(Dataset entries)
────
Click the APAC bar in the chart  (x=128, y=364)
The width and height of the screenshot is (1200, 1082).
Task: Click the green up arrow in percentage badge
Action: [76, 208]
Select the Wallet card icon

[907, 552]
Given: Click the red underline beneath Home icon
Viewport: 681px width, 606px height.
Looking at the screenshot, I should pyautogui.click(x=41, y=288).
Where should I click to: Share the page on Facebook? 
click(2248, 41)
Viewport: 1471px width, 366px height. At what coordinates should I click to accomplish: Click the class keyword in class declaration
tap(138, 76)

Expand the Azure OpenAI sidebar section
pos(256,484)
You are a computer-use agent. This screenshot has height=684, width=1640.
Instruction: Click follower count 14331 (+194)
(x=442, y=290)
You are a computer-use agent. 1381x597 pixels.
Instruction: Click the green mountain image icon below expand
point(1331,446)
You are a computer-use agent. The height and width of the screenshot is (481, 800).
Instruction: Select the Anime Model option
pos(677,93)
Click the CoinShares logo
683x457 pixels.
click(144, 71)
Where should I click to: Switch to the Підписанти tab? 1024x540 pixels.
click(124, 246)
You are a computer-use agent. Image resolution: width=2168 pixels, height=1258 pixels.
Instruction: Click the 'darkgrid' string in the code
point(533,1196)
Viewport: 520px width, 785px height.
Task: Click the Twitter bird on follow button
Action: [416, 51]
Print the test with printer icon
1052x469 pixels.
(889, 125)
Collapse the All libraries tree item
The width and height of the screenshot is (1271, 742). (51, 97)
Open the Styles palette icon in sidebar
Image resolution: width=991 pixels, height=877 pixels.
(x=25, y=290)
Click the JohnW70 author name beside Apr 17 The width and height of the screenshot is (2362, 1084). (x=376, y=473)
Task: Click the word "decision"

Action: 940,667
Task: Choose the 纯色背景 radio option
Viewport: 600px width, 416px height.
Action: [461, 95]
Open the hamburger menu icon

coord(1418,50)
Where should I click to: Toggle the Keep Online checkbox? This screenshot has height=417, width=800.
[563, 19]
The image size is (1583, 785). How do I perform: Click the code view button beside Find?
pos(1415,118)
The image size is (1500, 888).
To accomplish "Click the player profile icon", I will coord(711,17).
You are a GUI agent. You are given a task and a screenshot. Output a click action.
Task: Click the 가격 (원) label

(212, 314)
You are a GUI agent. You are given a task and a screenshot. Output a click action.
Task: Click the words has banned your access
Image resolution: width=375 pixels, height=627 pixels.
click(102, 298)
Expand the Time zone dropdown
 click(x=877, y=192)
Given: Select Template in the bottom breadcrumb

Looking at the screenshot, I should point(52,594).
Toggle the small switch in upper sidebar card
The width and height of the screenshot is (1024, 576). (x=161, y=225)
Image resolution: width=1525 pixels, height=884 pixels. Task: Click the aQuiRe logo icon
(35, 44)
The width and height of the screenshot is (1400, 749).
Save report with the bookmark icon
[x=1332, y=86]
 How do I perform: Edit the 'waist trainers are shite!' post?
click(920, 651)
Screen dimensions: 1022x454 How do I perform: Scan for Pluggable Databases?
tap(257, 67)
────
**Task brief**
Down to the last line, copy the entries above exactly.

**Reply to the task**
Click the APAC bar in the chart  (x=128, y=364)
The width and height of the screenshot is (1200, 1082).
Task: Click the green up arrow in percentage badge
Action: [76, 208]
Select the Wallet card icon

[907, 552]
Given: Click the red underline beneath Home icon
Viewport: 681px width, 606px height.
Looking at the screenshot, I should pyautogui.click(x=41, y=288).
Where should I click to: Share the page on Facebook? 
click(2248, 41)
Viewport: 1471px width, 366px height. At what coordinates should I click to accomplish: Click the class keyword in class declaration
tap(138, 76)

Expand the Azure OpenAI sidebar section
pos(256,484)
You are a computer-use agent. This screenshot has height=684, width=1640.
Instruction: Click follower count 14331 (+194)
(x=442, y=290)
You are a computer-use agent. 1381x597 pixels.
Instruction: Click the green mountain image icon below expand
point(1331,446)
You are a computer-use agent. The height and width of the screenshot is (481, 800).
Instruction: Select the Anime Model option
pos(677,93)
Click the CoinShares logo
683x457 pixels.
click(144, 71)
Where should I click to: Switch to the Підписанти tab? 1024x540 pixels.
click(124, 246)
You are a computer-use agent. Image resolution: width=2168 pixels, height=1258 pixels.
Instruction: Click the 'darkgrid' string in the code
point(533,1196)
Viewport: 520px width, 785px height.
Task: Click the Twitter bird on follow button
Action: [416, 51]
Print the test with printer icon
1052x469 pixels.
(889, 125)
Collapse the All libraries tree item
The width and height of the screenshot is (1271, 742). (51, 97)
Open the Styles palette icon in sidebar
Image resolution: width=991 pixels, height=877 pixels.
(x=25, y=290)
Click the JohnW70 author name beside Apr 17 The width and height of the screenshot is (2362, 1084). (x=376, y=473)
Task: Click the word "decision"

Action: 940,667
Task: Choose the 纯色背景 radio option
Viewport: 600px width, 416px height.
Action: [461, 95]
Open the hamburger menu icon

coord(1418,50)
Where should I click to: Toggle the Keep Online checkbox? This screenshot has height=417, width=800.
[563, 19]
The image size is (1583, 785). How do I perform: Click the code view button beside Find?
pos(1415,118)
The image size is (1500, 888).
To accomplish "Click the player profile icon", I will coord(711,17).
You are a GUI agent. You are given a task and a screenshot. Output a click action.
Task: Click the 가격 (원) label

(212, 314)
You are a GUI agent. You are given a task and a screenshot. Output a click action.
Task: Click the words has banned your access
Image resolution: width=375 pixels, height=627 pixels.
click(102, 298)
Expand the Time zone dropdown
 click(x=877, y=192)
Given: Select Template in the bottom breadcrumb

Looking at the screenshot, I should point(52,594).
Toggle the small switch in upper sidebar card
The width and height of the screenshot is (1024, 576). (x=161, y=225)
Image resolution: width=1525 pixels, height=884 pixels. Task: Click the aQuiRe logo icon
(35, 44)
The width and height of the screenshot is (1400, 749).
Save report with the bookmark icon
[x=1332, y=86]
 How do I perform: Edit the 'waist trainers are shite!' post?
click(920, 651)
Screen dimensions: 1022x454 How do I perform: Scan for Pluggable Databases?
tap(257, 67)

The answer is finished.